- [What is needed]:
Beginning at the line that contains "Task: Open the report date range field", repeat each line exactly through the last one of the records below, and leave out the pictures.

- [Source records]:
--- START ---
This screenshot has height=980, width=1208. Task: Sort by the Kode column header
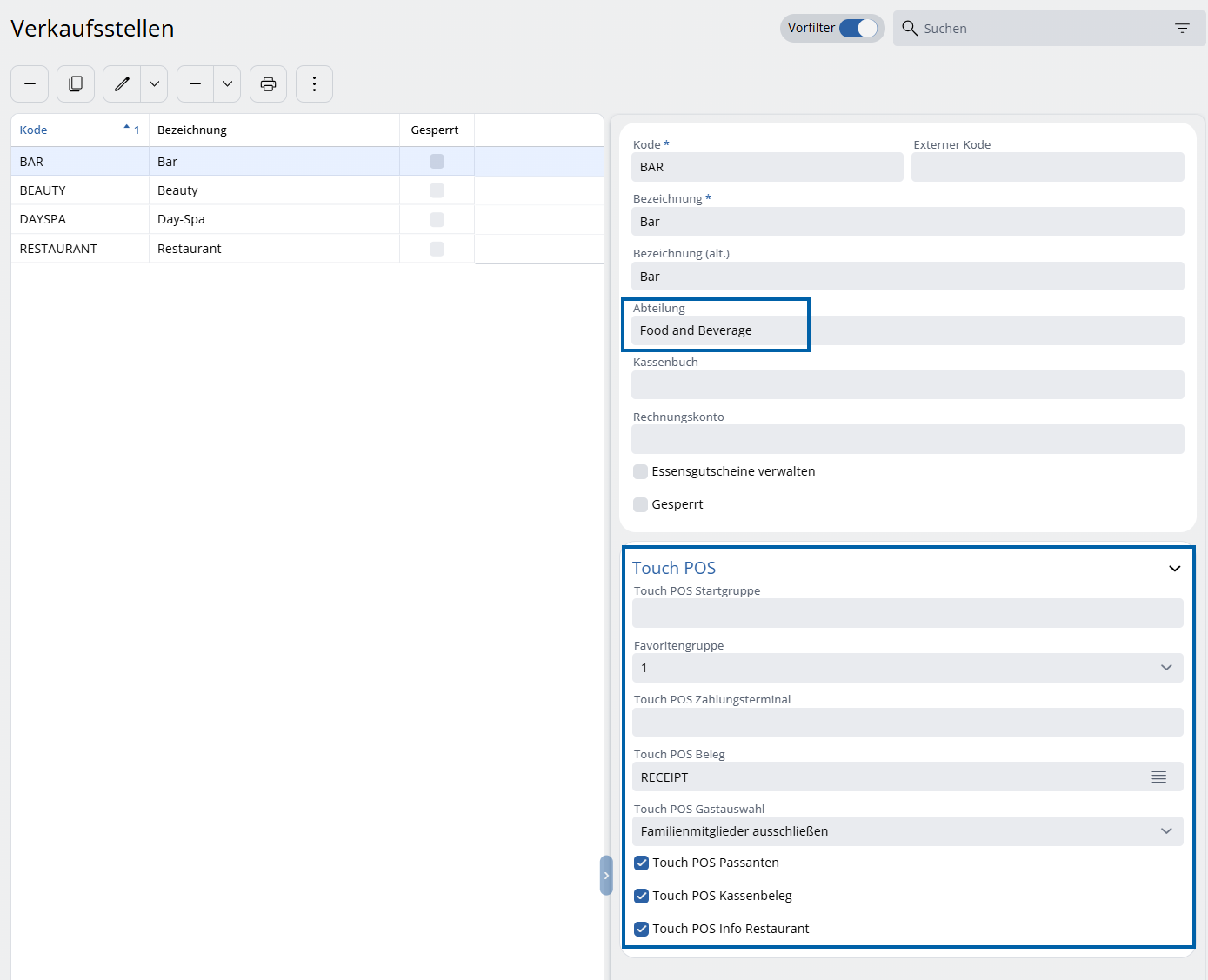34,130
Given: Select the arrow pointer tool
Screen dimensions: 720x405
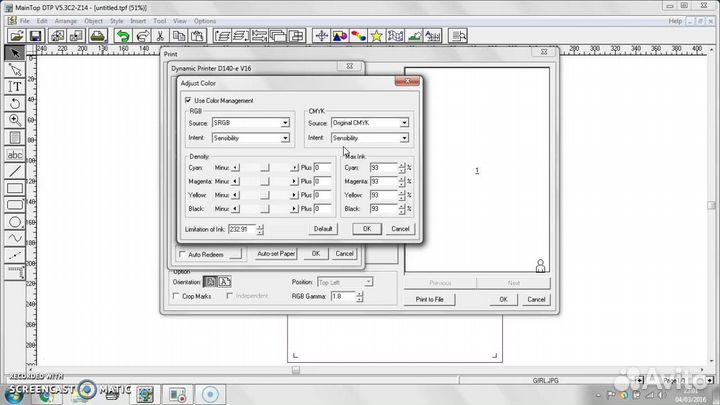Looking at the screenshot, I should point(14,52).
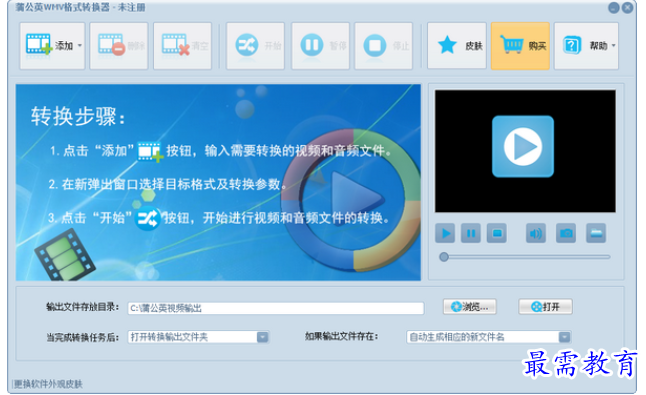Take a snapshot with the camera icon
The width and height of the screenshot is (646, 395).
tap(566, 234)
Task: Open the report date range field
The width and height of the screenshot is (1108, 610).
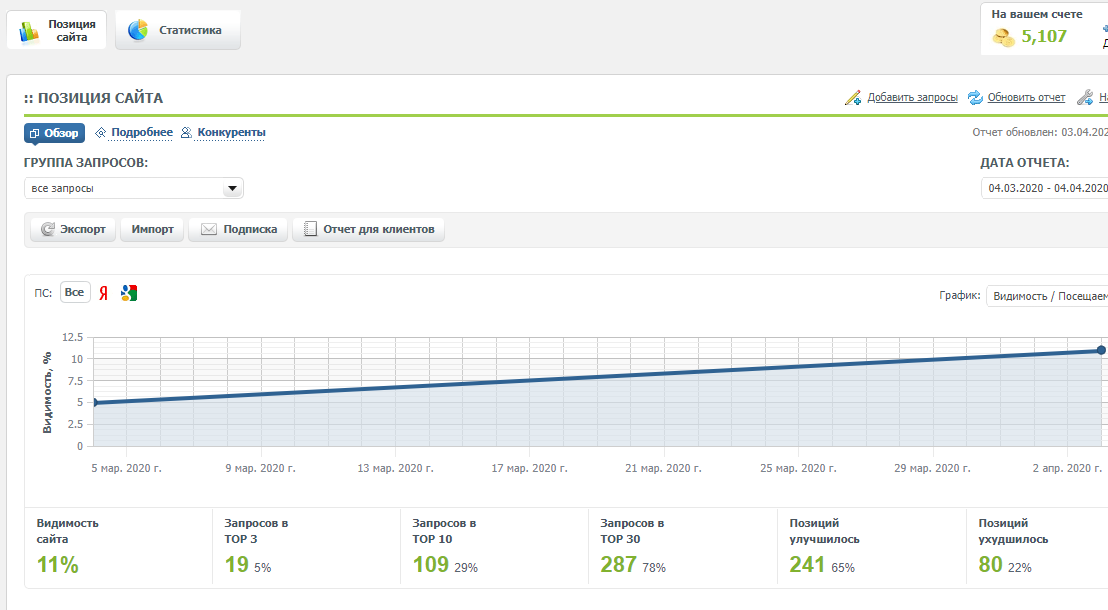Action: tap(1044, 188)
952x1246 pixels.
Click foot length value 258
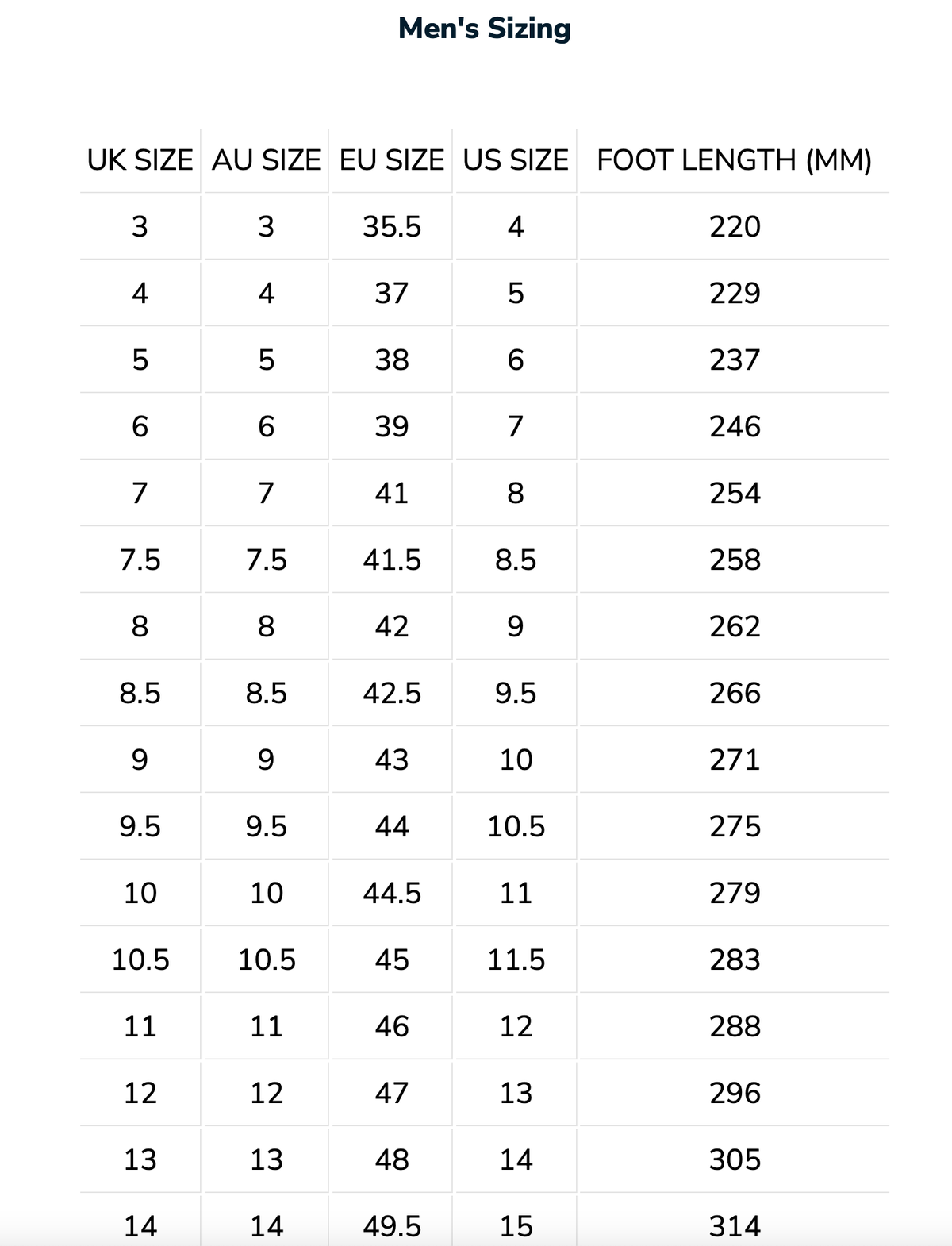click(x=735, y=560)
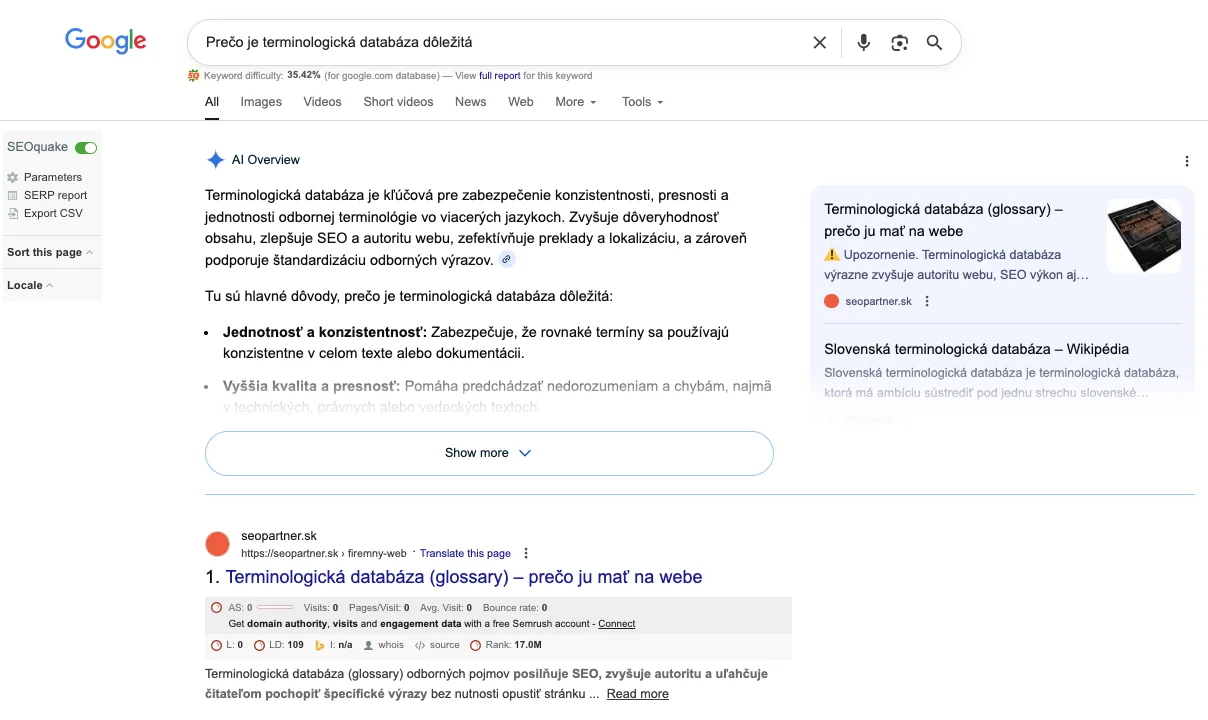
--- END ---
- [Answer section]:
Task: Open the report date range field
The width and height of the screenshot is (1108, 610).
Action: tap(1044, 188)
952x1246 pixels.
Click foot length value 258
click(x=735, y=560)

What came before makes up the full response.